→ **Testo del documento**
====================

Chi ha fatto studi umanistici ha nuove chance grazie all’IA
Di certo occorre tanta formazione. «Per diventare ricercatori in ambito IA serve un percorso di studio accademico importante» dice Giancarlo Valente, cofondatore di Aulab, coding factory italiana nell’ambito della formazione e dello sviluppo software. «Come un tempo i computer erano usati solo in centri di ricerca, poi si sono diffusi nelle aziende e ora li abbiamo tutti in casa e li portiamo anche in giro con noi, così l’IA si diffonderà sempre di più. Ma non bisogna pensare che questi strumenti siano legati necessariamente ed esclusivamente a profili professionali in ambito Stem. Anzi, si rivelano preziose anche le competenze linguistiche e di comunicazione. Per questo proponiamo un corso “Conversation e Prompt Design” pensato per chi ha un background umanistico, e tra gli iscritti la maggioranza sono donne. Nell’ultima edizione abbiamo portato la testimonianza di un doppiatore e di uno sceneggiatore che si sono reinventati, imparando a usare l’IA per ottenere risultati di valore nel loro lavoro. Certo vanno acquisite alcune competenze tecniche di base, per esempio sul coding, ma avere una cultura umanistica sviluppa anche il senso critico, attitudine molto utile per interagire con l’Intelligenza Artificiale». In fondo – ci ricorda Omero – Efesto, fabbro degli dei, aveva creato Talo, un robot ante litteram, e aveva delle specie di androidi come assistenti. Il mito, con le sue sfide, è oggi realtà.
Trova il corso per te
Le università propongono sempre più corsi sulla IA in vari ambiti, dall’ingegneristico all’economico, al biomedico. Per chi voglia avere una prima infarinatura o fare invece reskilling professionale, ci sono tante possibilità. Eccone alcune.
AULAB ha in programma corsi per sviluppatori web e la masterclass “Conversation e Prompt Design” per chi ha un background umanistico, la nuova edizione è dal 23 gennaio (aulab.it).
PROMPT DESIGN propone un corso anche per principianti, il prossimo parte a inizio febbraio, (promptdesign.it).

====================

→ **Sezione dati**
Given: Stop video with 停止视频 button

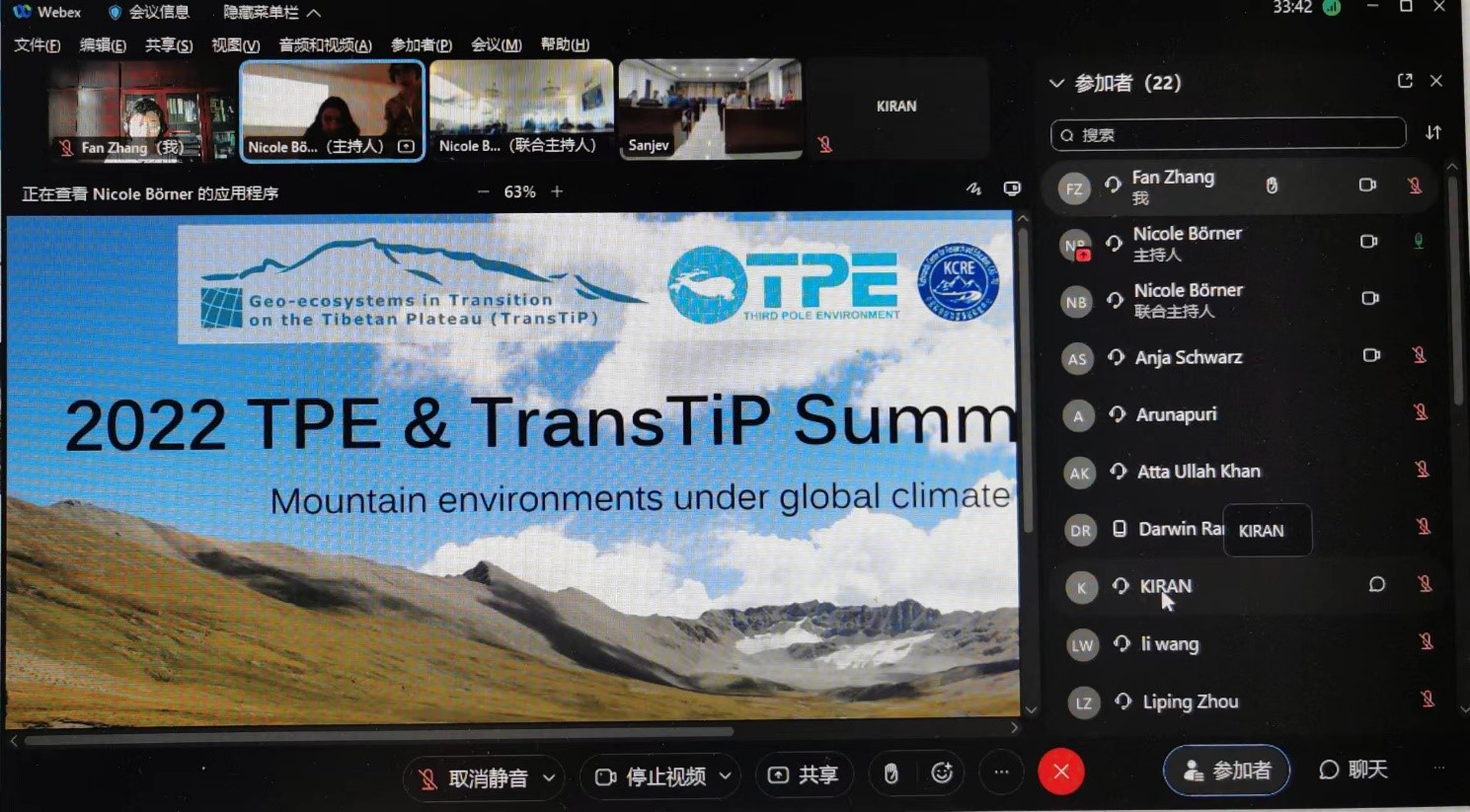Looking at the screenshot, I should [653, 777].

====================

→ **Azioni da svolgere**
[1] Trascrivi dal testo del documento il passo che comincia con le parole "Trova il corso" e termina dopo le parole "possibilità. Eccone alcune.".
[2] Rispondi in base al testo del documento:
(a) Di quale realtà è cofondatore Giancarlo Valente?
(b) Come si chiama il robot creato da Efesto?
(c) Da quale data parte la nuova edizione della masterclass "Conversation e Prompt Design" di Aulab?

→ **Risposte ai compiti**
[1]
Trova il corso per te
Le università propongono sempre più corsi sulla IA in vari ambiti, dall’ingegneristico all’economico, al biomedico. Per chi voglia avere una prima infarinatura o fare invece reskilling professionale, ci sono tante possibilità. Eccone alcune.

[2]
(a) Di Aulab, coding factory italiana nell'ambito della formazione e dello sviluppo software.
(b) Talo.
(c) Dal 23 gennaio.